■ ENUNCIADO ■
Reproduza na íntegra, sem qualquer alteração, o trecho sobre a relação entre a mononucleose infecciosa e a esclerose múltipla.

■ TRECHO ■
★ ★ ★ ★
RELAÇÃO ENTRE A MONONUCLEOSE INFECCIOSA E A ESCLEROSE MÚLTIPLA (EM)

Um estudo recém-publicado na revista Science, feito por pesquisadores americanos, da Escola de Saúde Pública da “Harvard T. H. Chan School of Public Health, Boston, MA, USA”, investigou a relação entre infecção pelo EBV e o risco de desenvolver EM. Os autores avaliaram uma base de dados de jovens militares americanos, que são regularmente submetidos a exames de sangue ao longo do serviço militar. Os dados clínicos e as amostras de soro destes jovens são armazenados em uma grande base. Ao todo, mais de 10 milhões de militares tiveram seus dados analisados neste estudo.
★ ★ ★ ★
■ REGISTROS EXIBIDOS ■
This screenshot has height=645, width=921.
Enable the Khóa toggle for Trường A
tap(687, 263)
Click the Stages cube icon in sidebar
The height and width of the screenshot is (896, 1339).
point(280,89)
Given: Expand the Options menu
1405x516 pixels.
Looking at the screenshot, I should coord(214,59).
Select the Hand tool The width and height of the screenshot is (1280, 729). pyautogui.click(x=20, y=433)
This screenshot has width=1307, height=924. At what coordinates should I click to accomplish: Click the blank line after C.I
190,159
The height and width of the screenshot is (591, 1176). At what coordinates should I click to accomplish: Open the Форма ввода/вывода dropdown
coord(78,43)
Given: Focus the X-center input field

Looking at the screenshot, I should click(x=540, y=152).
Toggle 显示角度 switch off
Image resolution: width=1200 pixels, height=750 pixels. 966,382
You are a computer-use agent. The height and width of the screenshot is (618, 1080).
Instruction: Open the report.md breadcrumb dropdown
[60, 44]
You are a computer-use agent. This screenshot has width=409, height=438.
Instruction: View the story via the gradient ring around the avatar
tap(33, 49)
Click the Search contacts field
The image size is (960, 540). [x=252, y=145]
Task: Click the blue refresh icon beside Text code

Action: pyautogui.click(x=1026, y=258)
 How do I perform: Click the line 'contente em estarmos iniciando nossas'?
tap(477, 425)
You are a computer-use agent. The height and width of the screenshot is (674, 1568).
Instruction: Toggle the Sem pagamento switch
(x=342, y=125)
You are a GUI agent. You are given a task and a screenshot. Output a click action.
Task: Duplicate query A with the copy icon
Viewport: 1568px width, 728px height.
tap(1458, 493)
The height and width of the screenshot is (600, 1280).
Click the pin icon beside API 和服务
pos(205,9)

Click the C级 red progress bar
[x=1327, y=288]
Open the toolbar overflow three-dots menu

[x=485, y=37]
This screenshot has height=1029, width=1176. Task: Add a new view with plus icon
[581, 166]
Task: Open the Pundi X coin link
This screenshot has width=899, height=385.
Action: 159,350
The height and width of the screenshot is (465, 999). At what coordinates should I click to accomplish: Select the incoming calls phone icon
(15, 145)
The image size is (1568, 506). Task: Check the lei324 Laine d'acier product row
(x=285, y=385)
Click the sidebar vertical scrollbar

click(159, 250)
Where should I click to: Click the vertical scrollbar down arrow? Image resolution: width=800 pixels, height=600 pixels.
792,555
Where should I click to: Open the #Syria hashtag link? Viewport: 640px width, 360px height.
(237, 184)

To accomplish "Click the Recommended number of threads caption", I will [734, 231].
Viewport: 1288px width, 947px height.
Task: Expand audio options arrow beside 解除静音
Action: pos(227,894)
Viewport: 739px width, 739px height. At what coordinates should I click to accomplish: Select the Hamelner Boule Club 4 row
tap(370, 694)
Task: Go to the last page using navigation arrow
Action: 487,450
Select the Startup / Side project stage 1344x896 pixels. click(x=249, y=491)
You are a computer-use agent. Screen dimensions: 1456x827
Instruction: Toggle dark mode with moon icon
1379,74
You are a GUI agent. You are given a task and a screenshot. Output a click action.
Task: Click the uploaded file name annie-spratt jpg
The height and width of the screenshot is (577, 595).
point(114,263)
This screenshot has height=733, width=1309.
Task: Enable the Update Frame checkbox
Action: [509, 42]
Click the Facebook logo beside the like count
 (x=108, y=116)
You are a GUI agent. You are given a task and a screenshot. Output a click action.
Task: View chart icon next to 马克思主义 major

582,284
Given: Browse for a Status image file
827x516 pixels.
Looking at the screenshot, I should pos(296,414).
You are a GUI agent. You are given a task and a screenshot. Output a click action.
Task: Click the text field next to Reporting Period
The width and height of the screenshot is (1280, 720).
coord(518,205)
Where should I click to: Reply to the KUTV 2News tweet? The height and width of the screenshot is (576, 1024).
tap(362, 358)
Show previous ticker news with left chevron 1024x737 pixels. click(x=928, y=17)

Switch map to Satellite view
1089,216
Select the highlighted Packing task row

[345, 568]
★ ★ ★ ★
■ RESPOSTA ■
RELAÇÃO ENTRE A MONONUCLEOSE INFECCIOSA E A ESCLEROSE MÚLTIPLA (EM)

Um estudo recém-publicado na revista Science, feito por pesquisadores americanos, da Escola de Saúde Pública da “Harvard T. H. Chan School of Public Health, Boston, MA, USA”, investigou a relação entre infecção pelo EBV e o risco de desenvolver EM. Os autores avaliaram uma base de dados de jovens militares americanos, que são regularmente submetidos a exames de sangue ao longo do serviço militar. Os dados clínicos e as amostras de soro destes jovens são armazenados em uma grande base. Ao todo, mais de 10 milhões de militares tiveram seus dados analisados neste estudo.